On the other hand, for the **KS test between test_2 and train**, the **KS statistic** is **0.368** and the **p-value** is extremely small (**2.5e-74**), this is almost zero, which is **much less than 0.05**. This indicates a **significant difference** in the distribution of `NO2(GT)` between `test_2` and `train`, suggesting the presence of a **covariate shift** in test_2.

In summary, **test_1** does not exhibit a covariate shift, while **test_2** shows significant covariate shift compared to the training dataset.

### Conclusion 

We know, A covariate shift refers to a situation where the distribution of the input features (covariates) in the test data is different from the distribution in the training data, even though the relationship between the features and the target variable (NO2(GT) in our case) remains the same.

test_1 shows no covariate shift, meaning its data is similar to what the model saw during training.

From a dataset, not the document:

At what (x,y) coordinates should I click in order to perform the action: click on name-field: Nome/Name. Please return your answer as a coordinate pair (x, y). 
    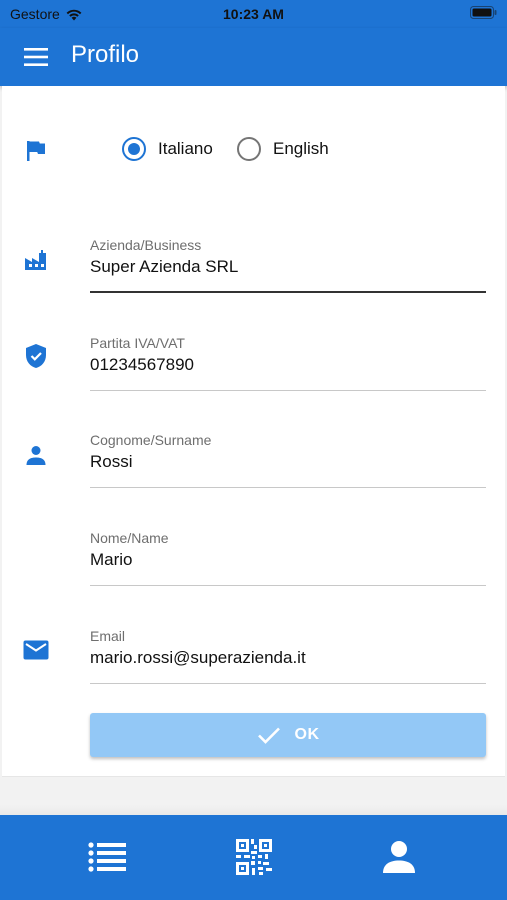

test_2 exhibits covariate shift, meaning the distribution of NO2(GT) in test_2 is quite different from what was seen in the training data, which could impact model performance.

Hence, based on the results of the Kolmogorov-Smirnov (KS) test, we can ideally use test_1 for evaluating our model, since test_1 does not show covariate shift relative to the training dataset.